In the ’60s,  McLuhan was hobnobbing with celebrities, advising politicians and forever changing how we think about mass media. A hundred years after his birth, the world has finally caught up with his theories

Marshall McLuhan

Marshall McLuhan. (Image: Robert Lansdale Photography/University of Toronto Archives)

Nineteen sixty-five was the turning point of Marshall McLuhan’s career—the Annus McLuhanis, the Year of Marshall Law, the heady, vertiginous breakout of McLuhan-mania. It was the year the irreverent journalist Tom Wolfe published a star-making profile of the Canadian media guru in the New York Herald Tribune that repeatedly asked, in Wolfe’s typically antic, hyperbolic way: what if he is right? “Suppose he is what he sounds like,” Wolfe wrote, “the most important thinker since Newton, Darwin, Freud, Einstein and Pavlov, studs of the intelligentsia game—suppose he is the oracle of the modern times?”
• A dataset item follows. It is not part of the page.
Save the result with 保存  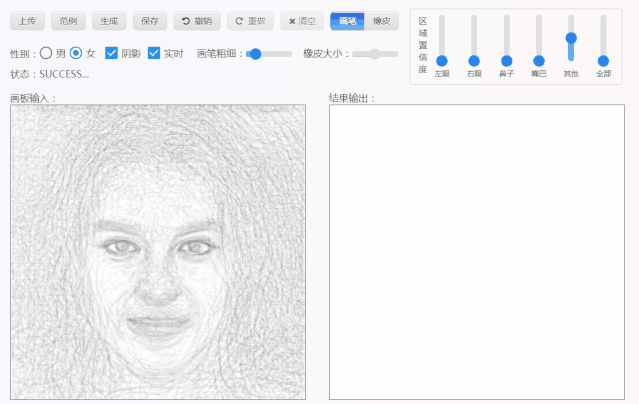point(149,21)
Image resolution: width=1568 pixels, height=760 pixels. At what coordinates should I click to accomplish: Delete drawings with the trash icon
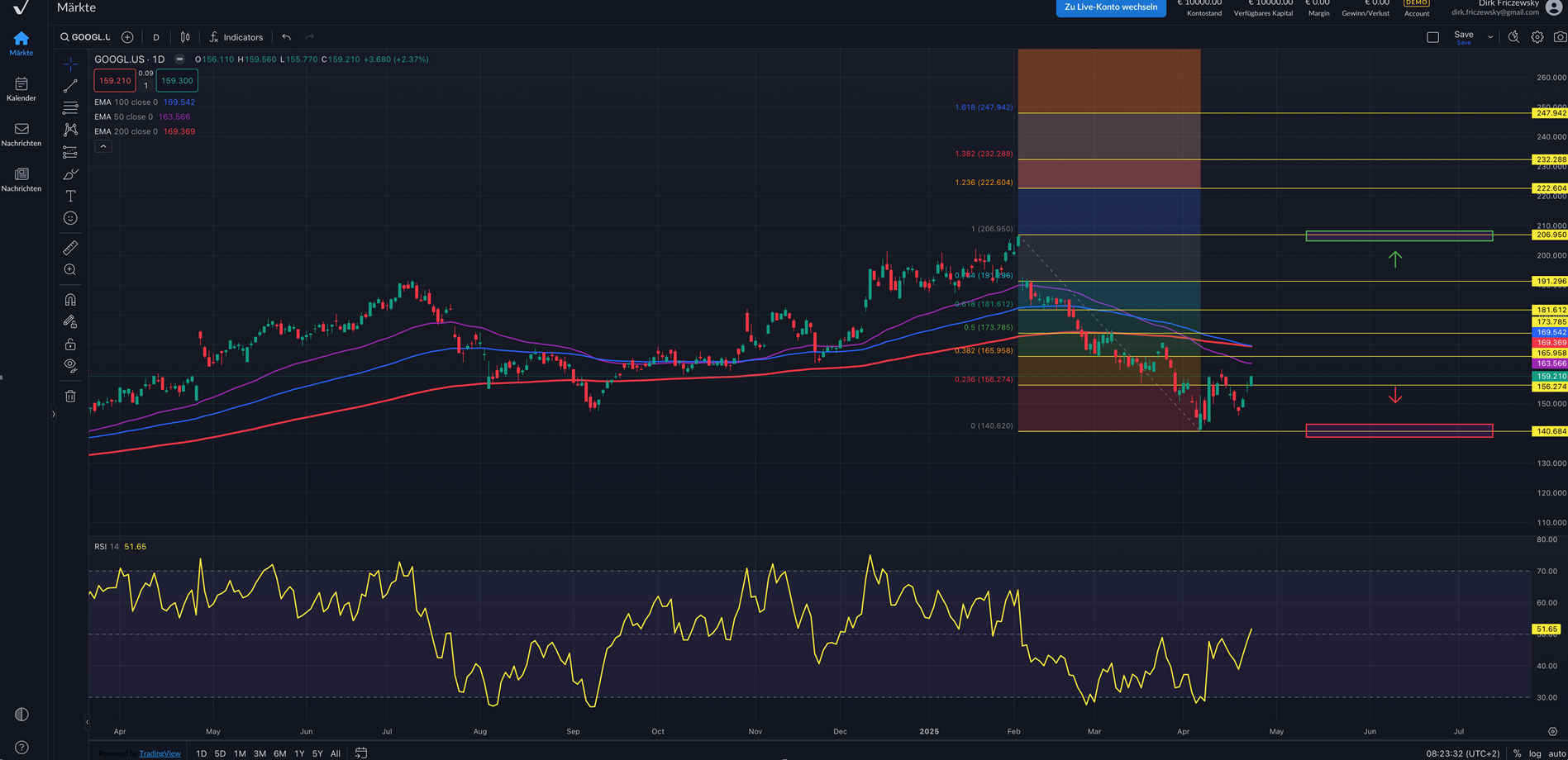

In the 40-odd years since Wolfe first posed this question, many others have asked it again and again. McLuhan was right about so many things. Browse his books, dip into any of the interviews he gave, and almost every probing, aphoristic utterance feels preternaturally prescient. Decades before doomsayers decried the Internet’s negative rewiring of the brain, he dramatically outlined the psychic, physical and social consequences: “One of the effects of living with electric information is that we live habitually in a state of information overload. There’s always more than you can cope with.” He predicted the slow death of magazines and newspapers: “The monarchy of print has ended and an oligarchy of new media has usurped most of the power of that 500-year-old monarchy.” And he foresaw the rise of crowd-sourced news: “If we pay careful attention to the fact that the press is a mosaic, participant kind of organization and a do-it-yourself kind of world, we can see why it is so necessary to democratic government.” McLuhan anticipated reality TV long before it was a glimmer in the Survivor producer Mark Burnett’s eye: “I used to talk about the global village; I now speak of it more properly as the global theatre. Every kid is now concerned with acting. Doing his thing outside and raising a ruckus in a quest for identity.” When, in his bestselling book The Medium is the Massage, he wrote, “Wars, revolutions, civil uprisings are interfaces within the new environments created by electric informational media,” he could have been writing about how Twitter and Facebook shaped the Arab Spring. The world that McLuhan conjured is a world that now looks an awful lot like ours.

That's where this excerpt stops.